What effect has a widely-publicised Department for Education drive to get tough on the seemingly ever-rising pay packets of leaders of academy schools had, in reality?
Ministers and civil servants have been writing to the not-for-profit charities running institutions within the academies sector for more than two years, now, about “levels of executive pay”. Trusts with one person paid £150,000 or more – roughly in line with the Prime Minister’s salary – or two on £100,000 or higher, were asked to explain their rationale.
Ministers said that £150,000 pay packets should only be for “exceptional” performance, and that normally the leaders of chains of schools should not be receiving pay rises in excess of those of their employees in the classroom.
The moves came following many headlines about £200,000-plus remuneration in the sector, sometimes in cases of a trust’s failure.
Now, we can start to see whether that ministerial drive, which started in December 2017 but would take time to feed through into on-the-ground reactions from trusts, has had any effect. We can see this, because academy trusts’ accounts for 2018-19, the first year after the DfE initiative started, came out last month.
And the outcome? Well, if ministers were seeking to reduce the number of £150k- or even £100k-plus salaries, at a time when education as a whole has been struggling under austerity, this looks to have been the dampest of damp squibs.
I’ve had a look at the accounts of the 10 largest academy trusts in England to check the number of six-figure salaries reported again this year.
My analysis, revealed for the first time here, shows the number of £100k-or-more packages actually increasing, at 166 in 2018-19 among the 10 trusts – that’s an average of nearly 17 per organisation – against 161 the previous year.
At the higher levels of pay, the number of £150k-plus school leaders within these 10 trusts was unchanged , at 30, while the total of £200k-or-more managers grew, from eight to nine.
In seven of these 10 cases, the top pay, which in every case had started above the government’s threshold of £150k, rose.
Individual trusts
The situation at some individual trusts tells its own story: in 2018-19 the south London-based Harris Federation, which runs 48 schools, had no fewer than 31 people paid at least six figures and 12 on £150k-plus, as well as a chief executive, Sir Dan Moynihan, who has now become the first academy leader to be paid £450,000 (£). All of these figures were unchanged at best from the previous year.
And the head of a single-school trust – Holland Park, in west London - saw his pay rise at least £5,000 to £270-£275,000, despite the DfE having written to it in December 2017 about the issue.
For comparison, in 2018-19, the pay of a headteacher running a single state school in the non-academies (local authority) sector normally topped out at just under £120,000.
There has also been the occasional large drop in pay among previously very well-remunerated leaders: I have seen one set of accounts, for example, where that of the chief executive fell by £60,000, from £230-£240,000 to £170-£180,000, while in another, the fall was from £260-£265,000 to £215-£220,000. But overall, there appears to be little movement in the number of people above those government thresholds of £150k and £100k.
Academy trust leaders seem to be being paid far more to oversee groups of institutions than was the case for local authority directors of education, despite the latter often supervising schools with many more pupils.
Negative headlines
The whole affair seems to encapsulate a serious tension in the government’s approach to school oversight.
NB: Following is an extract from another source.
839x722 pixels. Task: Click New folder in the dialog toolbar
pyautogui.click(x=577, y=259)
It has clearly been concerned about negative headlines around academy pay. But it seems reluctant to regulate this sector too closely.
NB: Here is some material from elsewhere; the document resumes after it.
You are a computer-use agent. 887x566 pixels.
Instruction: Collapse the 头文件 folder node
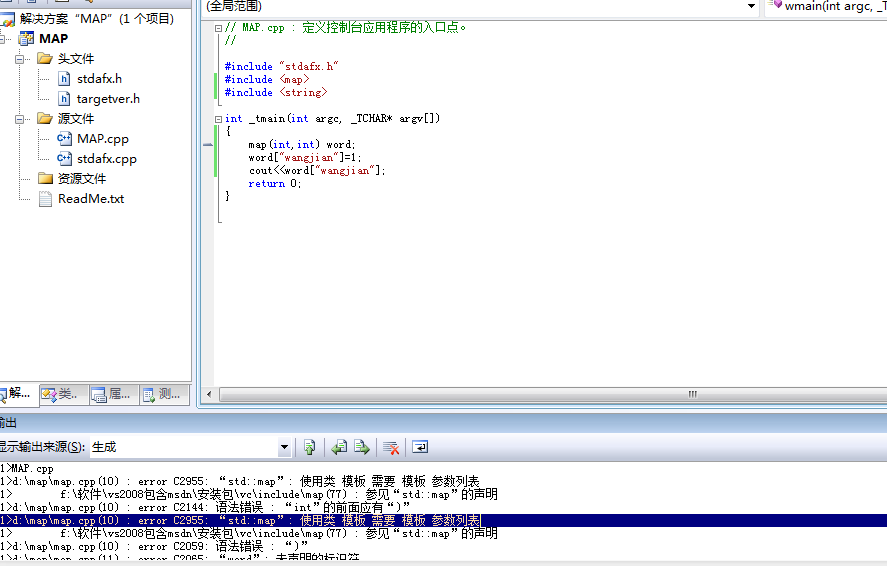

For there is no national pay scale for academy leaders, as operates for non-academy schools, and the DfE seems not even to have produced much detailed guidance on the issue for trusts.
Its regulation of other aspects of the academies sector also seems weak: many of the major chains, for example, are set up seemingly in opposition to the government’s guidance in terms of their governance (£) but again, little seems to happen.
Boris Johnson’s right-hand-man, Dominic Cummings, was a supporter of the academies policy while working for Michael Gove, as the latter expanded the number of academies exponentially as Education Secretary. It is possible to see the hands-off approach to regulation on view in this case as, perhaps, a harbinger of the way the economy as a whole might now go, post-Brexit.
Returning to the case of academies specifically, it is difficult, given the above, to see what happens from here. Does the government continue to send letters urging trusts to change things? Or, given the seemingly limited impact, does it just give up?
With no sign of any reform which really would address this situation, such as the introduction of national pay scales, it seems unlikely that the issue of super-high pay in the running of academy schools will go away soon.
Warwick Mansell is an education journalist and editor of Education Uncovered.